Schon seit einigen Jahren bewegen wir uns auf Luthers Spuren, mal in einer Gruppe ökumenisch bewegter Freunde, mal auch nur zu zweit. Wir sahen in Worms die Stelle, an der Luther dem Kaiser widerstand, auf der Wartburg den berühmten Tintenfleck an der Wand. In Augsburg suchten wir den Mauerdurchbruch, durch den Luther nach einem Streitgespräch mit dem päpstlichen Gesandten Cajetan heimlich aus der Stadt floh. In Rom standen wir an der Treppe, an der der damalige Mönch seine Bußübungen vollzog. Und in Wittenberg konnten wir im Schwarzen Kloster nachvollziehen, wie der Reformator lebte und arbeitete. Und nun Schmalkalden – eine wunderschön restaurierte Fachwerkstadt am Fuß des Thüringer Waldes mit einer für den Protestantismus in Deutschland bedeutsamen Geschichte.
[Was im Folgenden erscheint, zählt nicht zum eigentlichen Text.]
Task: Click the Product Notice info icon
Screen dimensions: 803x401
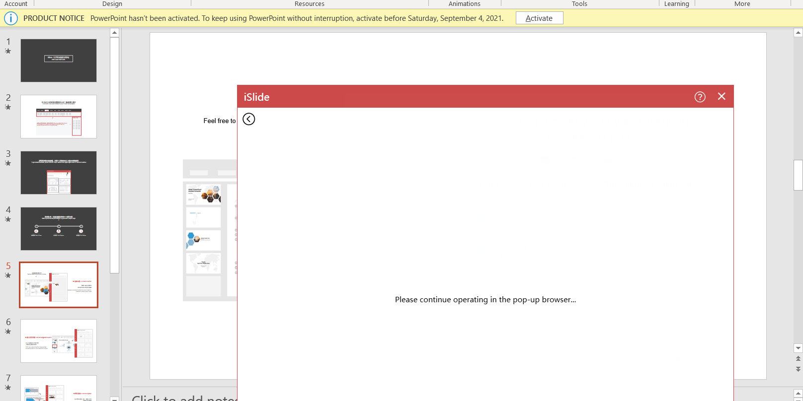Action: tap(11, 18)
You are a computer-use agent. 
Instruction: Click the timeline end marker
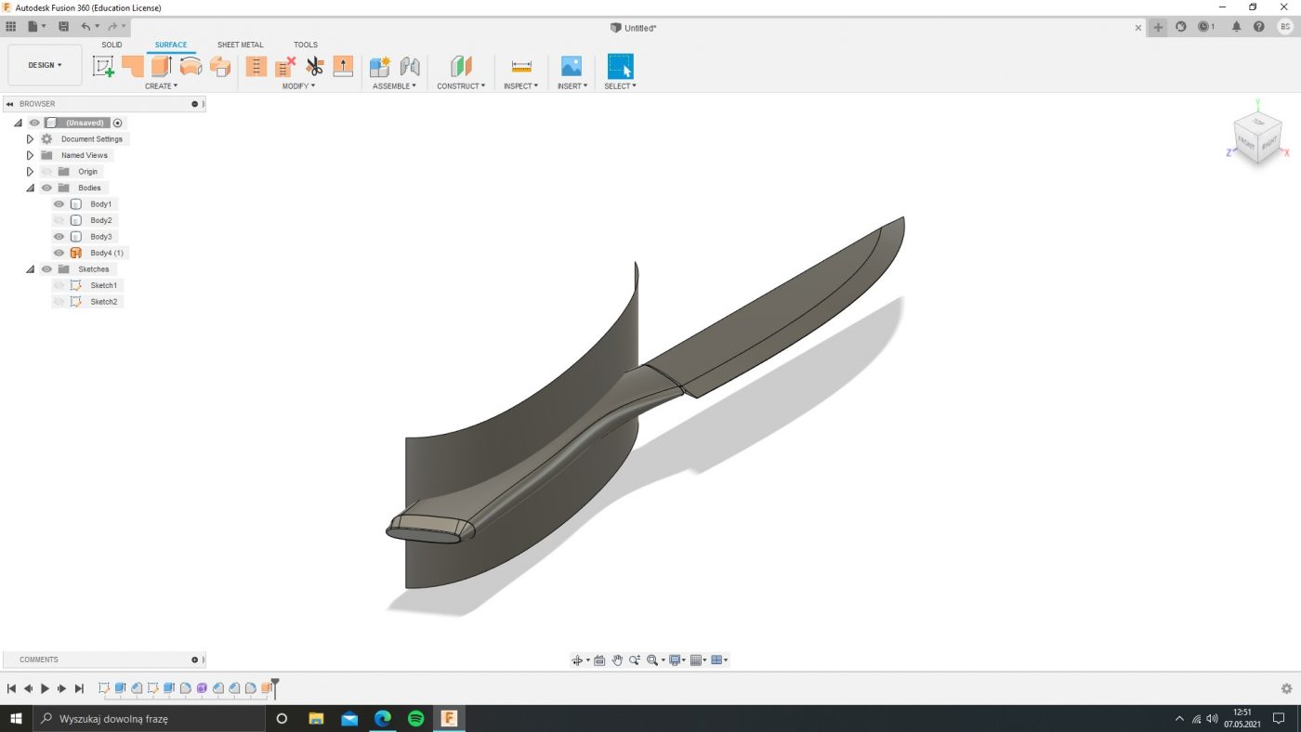point(275,686)
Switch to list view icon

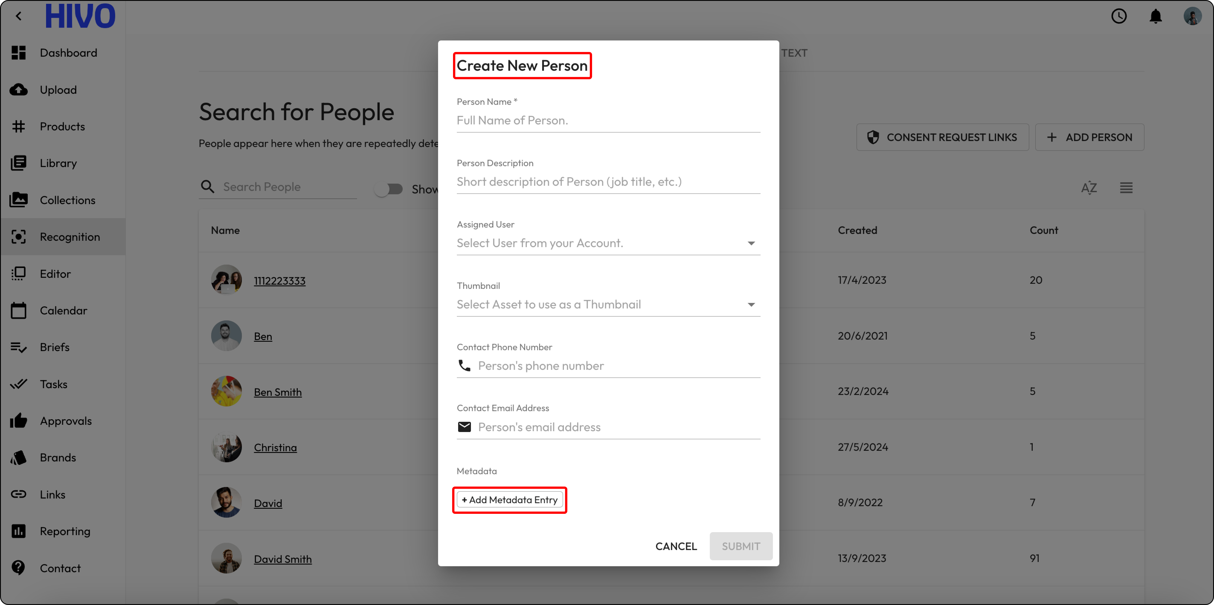click(x=1126, y=187)
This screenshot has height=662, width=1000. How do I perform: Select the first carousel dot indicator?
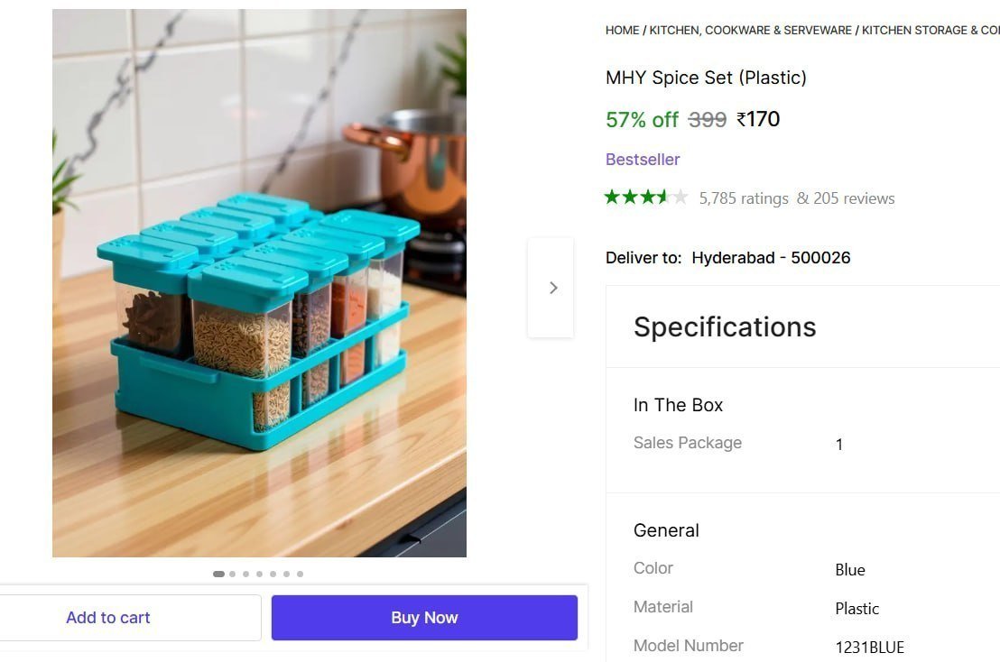[x=218, y=574]
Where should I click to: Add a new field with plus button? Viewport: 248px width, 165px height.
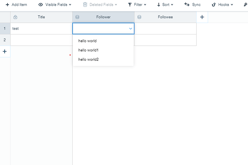coord(202,17)
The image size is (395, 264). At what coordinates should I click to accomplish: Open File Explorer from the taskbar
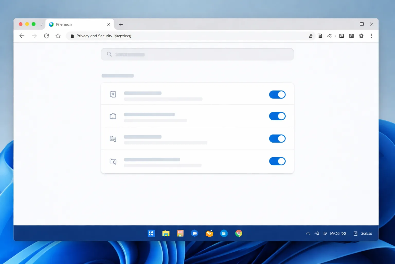coord(166,234)
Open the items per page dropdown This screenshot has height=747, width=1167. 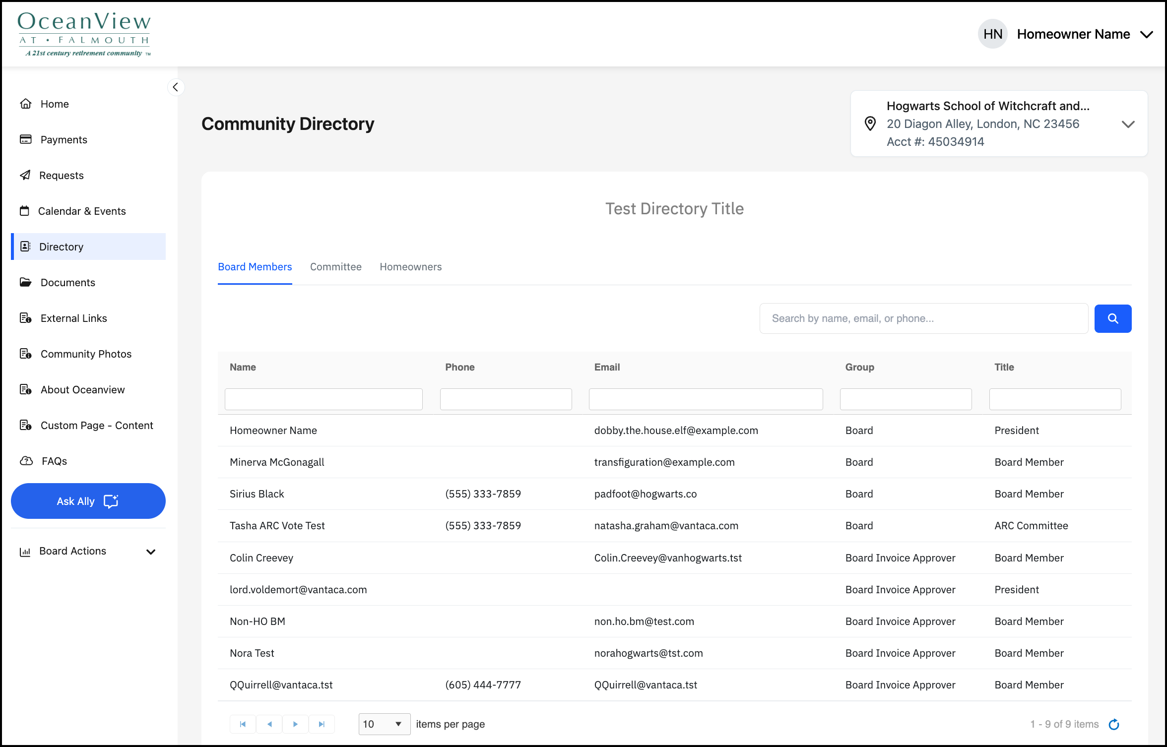coord(384,724)

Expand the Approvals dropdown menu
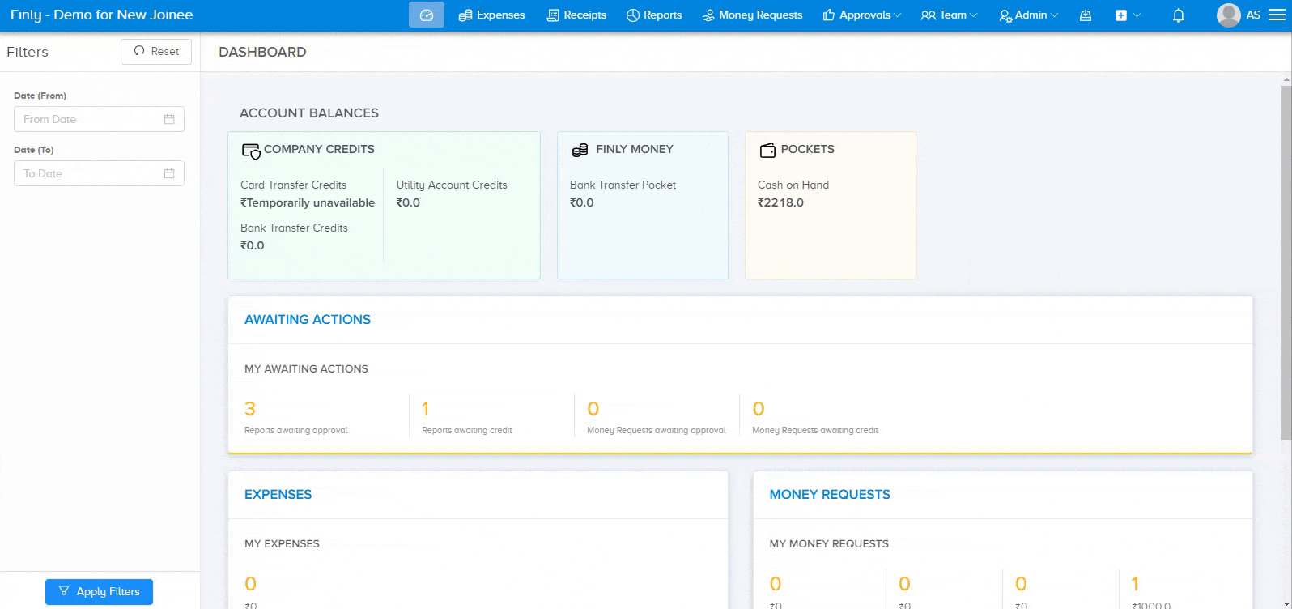coord(861,15)
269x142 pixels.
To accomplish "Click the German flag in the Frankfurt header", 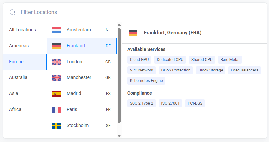I will (x=133, y=33).
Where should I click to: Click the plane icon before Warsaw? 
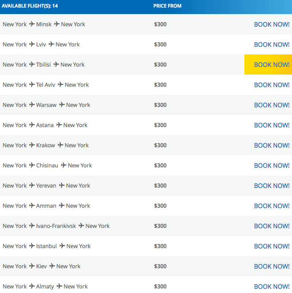click(x=32, y=105)
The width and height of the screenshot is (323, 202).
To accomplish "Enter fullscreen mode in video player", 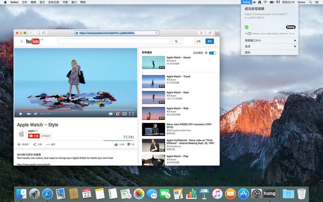I will click(131, 114).
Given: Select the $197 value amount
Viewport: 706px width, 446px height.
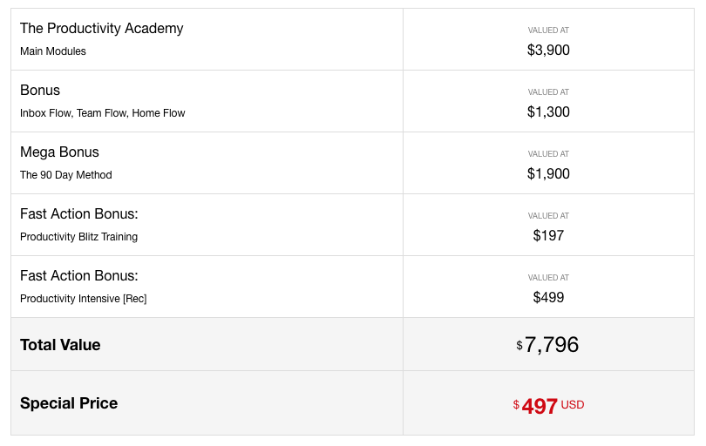Looking at the screenshot, I should point(548,236).
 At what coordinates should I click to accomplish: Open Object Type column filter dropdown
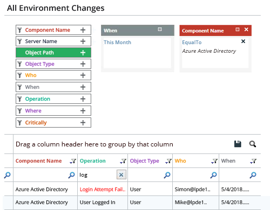click(168, 161)
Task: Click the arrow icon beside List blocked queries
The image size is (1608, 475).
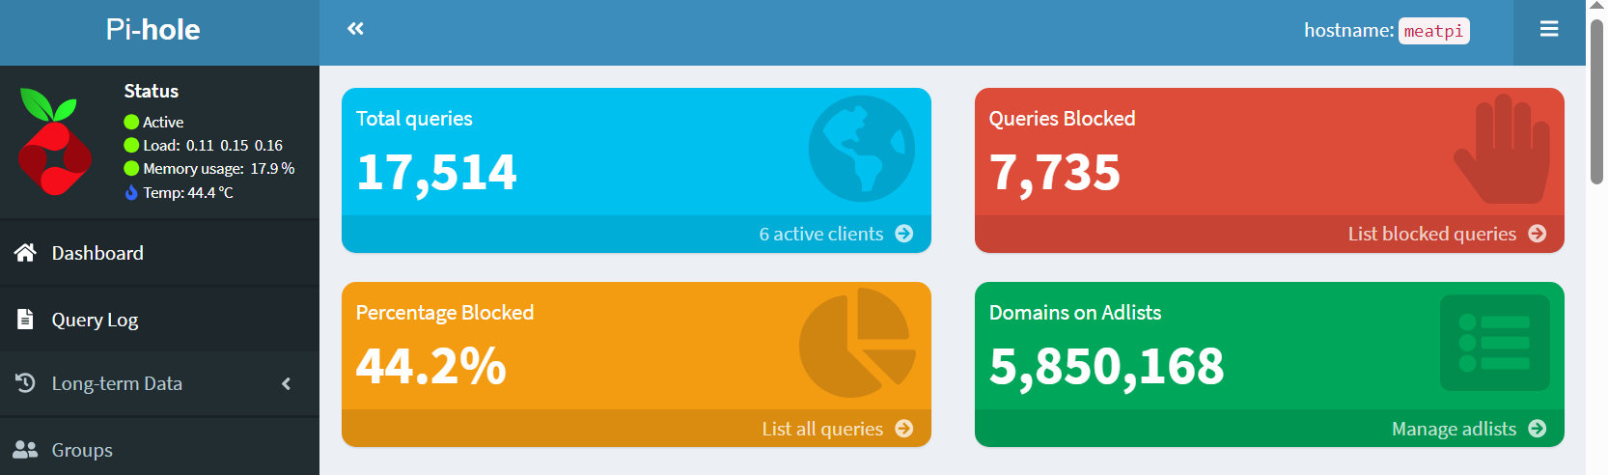Action: point(1537,234)
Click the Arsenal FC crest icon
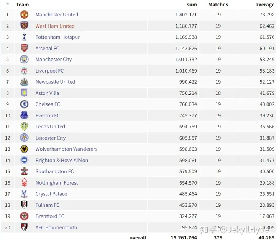The height and width of the screenshot is (242, 276). pyautogui.click(x=24, y=48)
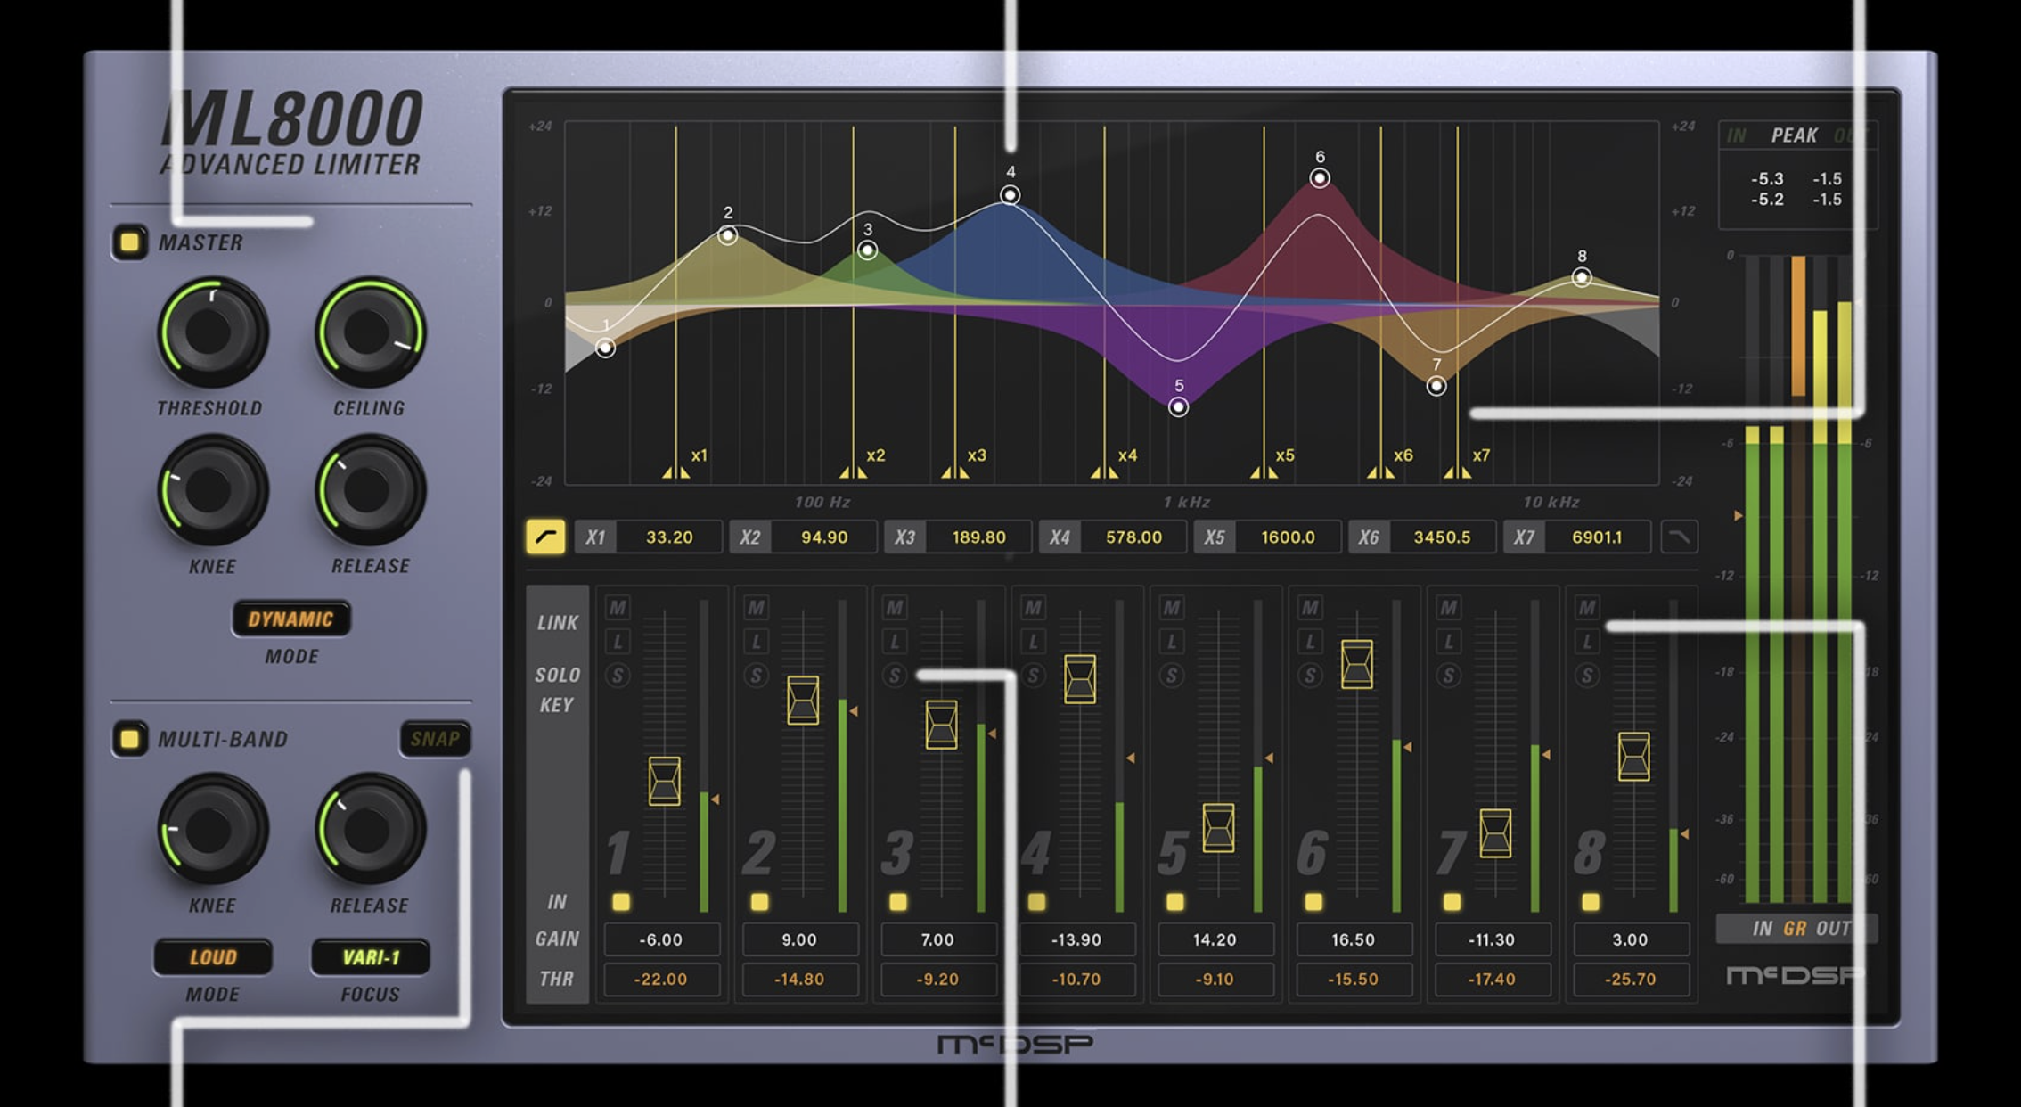Viewport: 2021px width, 1107px height.
Task: Select GR in meter view switch
Action: pyautogui.click(x=1794, y=929)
In Schmalkalden gründeten die evangelischen Fürsten 1530 den Schmalkaldischen Bund, ein Verteidigungsbündnis gegen den Kaiser. Sieben Bundestagungen wurden in der Stadt, die damals zu Hessen gehörte, abgehalten, die glanzvollste fand 1537 statt: Fürsten, Vertreter von Reichs- und Hansestädten, Gesandte des Kaisers und des Papstes kamen. Und Theologen, an ihrer Spitze Martin Luther. Hier legte der Reformator die Schmalkaldischen Artikel vor. Sie gehören heute noch zu den Bekenntnisschriften der evangelischen Kirchen und gelten als sein ganz persönliches Bekenntnis. Das prachtvolle Fachwerkhaus, in dem Reformator damals abstieg, kann man heute noch in Augenschein nehmen. Und im Museum Schloss Wilhelmsburg lässt sich die Bedeutung des Schmalkaldischen Bundes in einer sehr gelungenen multimedialen Dauerausstellung, für die man sich Zeit nehmen sollte, nachvollziehen.
Genauso spannend kann es aber sein, die Wege Luthers außerhalb der Stadt zu suchen. Thüringen ist voller Lutherwege und einer davon führt von Schmalkalden nach Wittenberg. Ihn soll der Reformator genommen haben, als er schwer krank vom „glanzvollen Fürstentag“ abreiste. Er führt über den Thüringer Wald und lässt sich gut wandern. Luther, von Blasen- und Nierensteine furchtbar geplagt, reiste aus Schmalkalden ab und übernachtete dann in Tambach-Dietharz. Die Schmerzen waren so stark, dass er glaubte, sterben zu müssen. In der Nähe des Ortes trank er aus einer Quelle und am nächsten Morgen war er von seinen Qualen befreit. Er schrieb an seinen Freund Melanchthon „aus Tambach, dem Ort meiner Segnung (…), an dem mir Gott erschien“. Ob es nun wirklich die Quelle war oder der holprige Weg, der ihn von seinen Nierensteinen erlöste, lässt sich nicht entscheiden, die Quelle aber ist heute als Lutherbrunnen zu besichtigen. Der Lutherweg führt direkt daran vorbei. Wir sind den gut ausgeschilderten Weg im März in umgekehrte Richtung, also vom Brunnen nach Schmalkalden, gelaufen und konnten die Stille und schöne Ausblicke genießen. Um diese Jahreszeit waren wir selbst auf dem berühmten Rennsteig allein. In der Nähe der Stadt begleiten dann Schilder mit Lutherzitaten die Wanderer.
Der Schmalkaldische Bund unterlag im Schmalkaldischen Krieg von 1546/47, dennoch gelang es Kaiser Karl V. nicht dauerhaft, den Protestantismus in Deutschland zurückzudrängen.